Women’s football is outside the scope of the Bill, but I believe that the golden share concept would cover that sort of decision. I agree that what has happened to the Blackburn Rovers women’s team is a total disgrace.
Turning to new clause 7, our national game is something we all take immense pride in. Football is one of the cornerstones of British culture, and it should never be used by individuals or regimes to cleanse their reputations or distract from human rights abuses. That is why we have tabled an amendment aimed at strengthening ownership rules for football clubs. Prospective owners and directors should face clear and enforceable tests that include human rights considerations. The tests would help to safeguard not only the values that underpin our national sport, but the liberal and democratic principles that we as a country and all of us in this House stand for.
It cannot be right that we welcome with open arms those who preside over oppressive regimes or are linked to activity that potentially breaches the values we hold so dear. If a football club’s owners are linked to actions that breach international law, can we really say that our national game or this country should be hosting them? We think not, and that is why we have tabled new clause 7.

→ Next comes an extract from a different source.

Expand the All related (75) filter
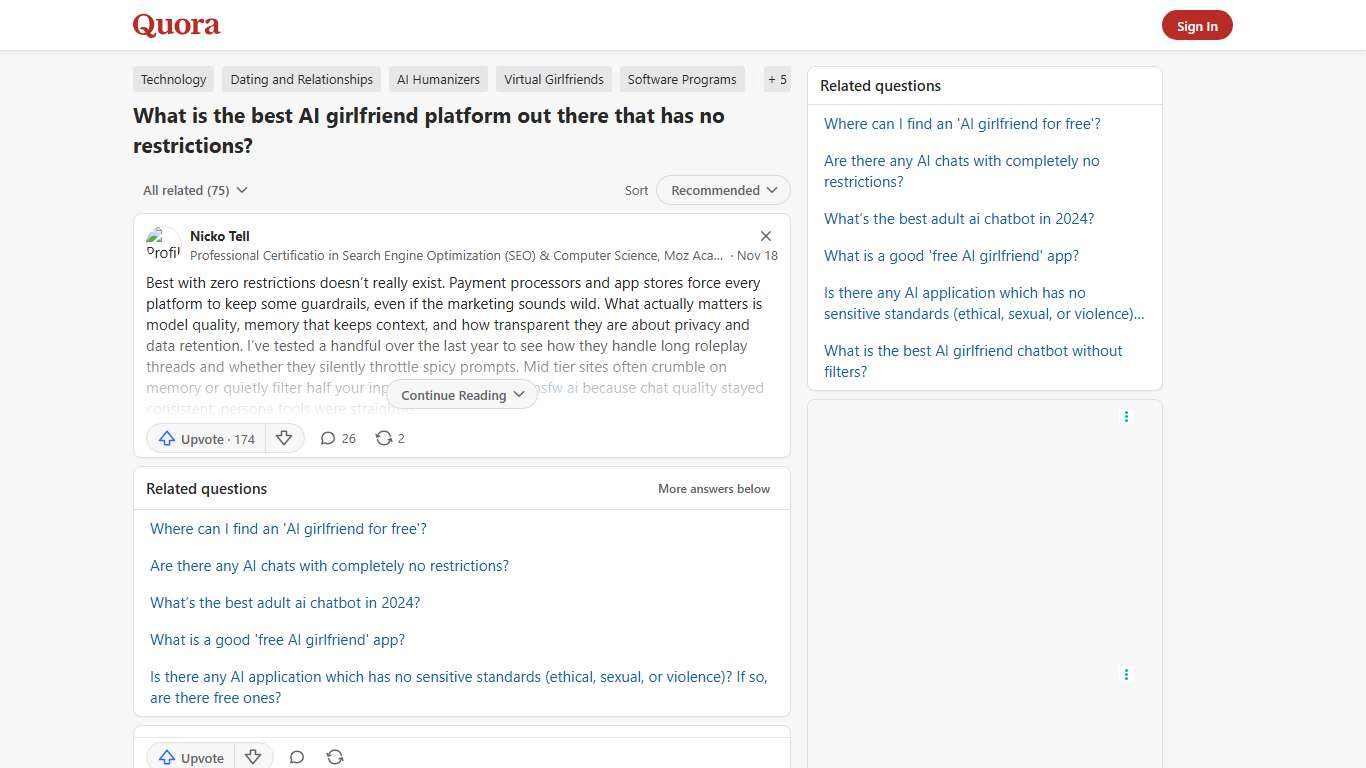 click(194, 190)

On player welfare, which has been mentioned, amendment 3 would provide support for former professional footballers suffering from neurodegenerative conditions. While broken bones and torn ligaments can be fixed, the long-term effects of repeated head trauma often go unnoticed. Kevin Moore, Chris Nicholl, Nobby Stiles and others gave their best years to the sport, and it is a disgrace that many of them are now left facing devastating illnesses without the support that they need. Our amendment would require the football industry to allocate a small share of its considerable wealth to those affected. I also want to acknowledge the work of Michael Giles, John Stiles and the Football Families for Justice. That work must be recognised here today.
Finally, I turn to the issue of gambling in football, covered in new clause 2. Gambling-related harm is widespread and deeply damaging. Fans watching football today are bombarded with adverts encouraging betting—from TV commercials to shirt sponsorships. The influence of gambling in football has become overwhelming and dangerous. Gambling firms spend about £1.5 billion a year on advertising, much of it directed at football fans. It is unacceptable that football fans are having their game irrevocably linked to that trade.

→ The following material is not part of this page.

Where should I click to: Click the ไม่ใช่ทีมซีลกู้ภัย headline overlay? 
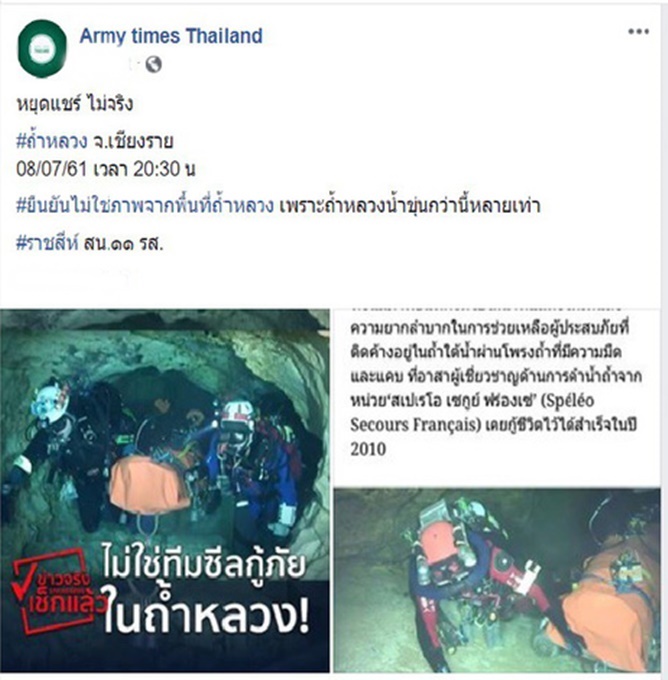click(204, 566)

Will the hon. Gentleman give way?
I am afraid that I have to make some progress. The losses are not just financial; they lead to mental health crises, family breakdown and even suicide. Public Health England estimates that there are around 400 gambling-related suicides annually. We are not calling for a ban on gambling, but on gambling advertising in football. Football must sever the link between the game and gambling.

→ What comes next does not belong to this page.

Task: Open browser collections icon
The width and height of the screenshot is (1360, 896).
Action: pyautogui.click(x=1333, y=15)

This Bill is an important step forward for our national game and we welcome it. The beautiful game needs its defenders, not just on the pitch but in Parliament. We must make the game more accessible to fans, protect club heritage and ensure democratic fan representation. We must prevent the sport from being exploited by corrupt regimes, support retired players suffering from neurological diseases and stand up to the gambling industry’s grip on our national sport. That is for the sake of the fans and for fairness, but more importantly, for the future of our national game. Our amendments would do all that and I hope that Members across the House, as well as Ministers, will consider them today and in future. As we are discussing new clause 1, I finish by saying that we will vote for it.